Exactly as they appear, output all of the entries.

(Data supplied)

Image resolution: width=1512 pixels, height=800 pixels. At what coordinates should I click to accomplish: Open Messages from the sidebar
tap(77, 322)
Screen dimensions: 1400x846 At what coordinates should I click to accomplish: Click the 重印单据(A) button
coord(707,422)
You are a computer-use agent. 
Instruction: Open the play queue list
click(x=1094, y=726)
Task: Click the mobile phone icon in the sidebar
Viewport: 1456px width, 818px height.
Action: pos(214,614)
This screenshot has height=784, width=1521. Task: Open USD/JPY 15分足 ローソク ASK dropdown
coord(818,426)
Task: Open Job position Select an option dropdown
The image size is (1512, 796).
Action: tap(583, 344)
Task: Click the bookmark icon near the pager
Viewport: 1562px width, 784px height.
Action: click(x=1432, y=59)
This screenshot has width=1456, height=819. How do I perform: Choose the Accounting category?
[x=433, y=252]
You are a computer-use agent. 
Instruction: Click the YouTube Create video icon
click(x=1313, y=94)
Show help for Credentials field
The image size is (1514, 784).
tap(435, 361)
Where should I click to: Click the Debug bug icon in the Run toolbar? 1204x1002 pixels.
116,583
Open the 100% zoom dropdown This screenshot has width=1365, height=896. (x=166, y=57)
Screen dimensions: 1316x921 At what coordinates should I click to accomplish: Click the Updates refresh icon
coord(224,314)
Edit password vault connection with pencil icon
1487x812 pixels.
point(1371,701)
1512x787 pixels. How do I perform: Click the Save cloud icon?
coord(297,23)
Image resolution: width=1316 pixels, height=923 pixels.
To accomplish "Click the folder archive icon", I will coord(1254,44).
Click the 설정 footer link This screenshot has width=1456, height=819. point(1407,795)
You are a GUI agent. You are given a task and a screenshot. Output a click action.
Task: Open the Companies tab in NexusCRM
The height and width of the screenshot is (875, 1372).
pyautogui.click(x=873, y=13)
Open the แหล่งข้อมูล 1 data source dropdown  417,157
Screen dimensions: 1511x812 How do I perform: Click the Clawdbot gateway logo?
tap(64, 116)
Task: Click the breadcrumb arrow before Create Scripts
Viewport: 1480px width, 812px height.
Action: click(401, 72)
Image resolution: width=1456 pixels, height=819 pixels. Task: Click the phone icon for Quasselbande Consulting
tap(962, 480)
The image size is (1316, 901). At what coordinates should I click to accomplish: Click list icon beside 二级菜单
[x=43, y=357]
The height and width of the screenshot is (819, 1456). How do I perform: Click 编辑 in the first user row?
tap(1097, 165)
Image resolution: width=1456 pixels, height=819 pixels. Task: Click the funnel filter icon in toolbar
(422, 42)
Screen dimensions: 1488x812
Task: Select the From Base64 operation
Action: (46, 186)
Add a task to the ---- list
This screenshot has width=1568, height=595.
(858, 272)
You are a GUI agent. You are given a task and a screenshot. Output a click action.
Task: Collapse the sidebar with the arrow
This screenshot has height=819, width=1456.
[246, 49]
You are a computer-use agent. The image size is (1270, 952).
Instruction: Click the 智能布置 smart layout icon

(End Data supplied)

* Solution to the exercise
Image resolution: width=1512 pixels, height=800 pixels. At what coordinates should I click to accomplish: Open Messages from the sidebar
tap(77, 322)
Screen dimensions: 1400x846 At what coordinates should I click to accomplish: Click the 重印单据(A) button
coord(707,422)
You are a computer-use agent. 
Instruction: Open the play queue list
click(x=1094, y=726)
Task: Click the mobile phone icon in the sidebar
Viewport: 1456px width, 818px height.
Action: pos(214,614)
This screenshot has height=784, width=1521. Task: Open USD/JPY 15分足 ローソク ASK dropdown
coord(818,426)
Task: Open Job position Select an option dropdown
The image size is (1512, 796).
Action: tap(583, 344)
Task: Click the bookmark icon near the pager
Viewport: 1562px width, 784px height.
Action: click(x=1432, y=59)
This screenshot has width=1456, height=819. How do I perform: Choose the Accounting category?
[x=433, y=252]
You are a computer-use agent. 
Instruction: Click the YouTube Create video icon
click(x=1313, y=94)
Show help for Credentials field
The image size is (1514, 784).
tap(435, 361)
Where should I click to: Click the Debug bug icon in the Run toolbar? 1204x1002 pixels.
116,583
Open the 100% zoom dropdown This screenshot has width=1365, height=896. (x=166, y=57)
Screen dimensions: 1316x921 At what coordinates should I click to accomplish: Click the Updates refresh icon
coord(224,314)
Edit password vault connection with pencil icon
1487x812 pixels.
point(1371,701)
1512x787 pixels. How do I perform: Click the Save cloud icon?
coord(297,23)
Image resolution: width=1316 pixels, height=923 pixels.
To accomplish "Click the folder archive icon", I will coord(1254,44).
Click the 설정 footer link This screenshot has width=1456, height=819. point(1407,795)
You are a GUI agent. You are given a task and a screenshot. Output a click action.
Task: Open the Companies tab in NexusCRM
The height and width of the screenshot is (875, 1372).
pyautogui.click(x=873, y=13)
Open the แหล่งข้อมูล 1 data source dropdown  417,157
Screen dimensions: 1511x812 How do I perform: Click the Clawdbot gateway logo?
tap(64, 116)
Task: Click the breadcrumb arrow before Create Scripts
Viewport: 1480px width, 812px height.
Action: click(401, 72)
Image resolution: width=1456 pixels, height=819 pixels. Task: Click the phone icon for Quasselbande Consulting
tap(962, 480)
The image size is (1316, 901). At what coordinates should I click to accomplish: Click list icon beside 二级菜单
[x=43, y=357]
The height and width of the screenshot is (819, 1456). How do I perform: Click 编辑 in the first user row?
tap(1097, 165)
Image resolution: width=1456 pixels, height=819 pixels. Task: Click the funnel filter icon in toolbar
(422, 42)
Screen dimensions: 1488x812
Task: Select the From Base64 operation
Action: (46, 186)
Add a task to the ---- list
This screenshot has width=1568, height=595.
(858, 272)
You are a GUI agent. You are given a task and a screenshot. Output a click action.
Task: Collapse the sidebar with the arrow
This screenshot has height=819, width=1456.
[246, 49]
You are a computer-use agent. The image size is (1270, 952).
Instruction: Click the 智能布置 smart layout icon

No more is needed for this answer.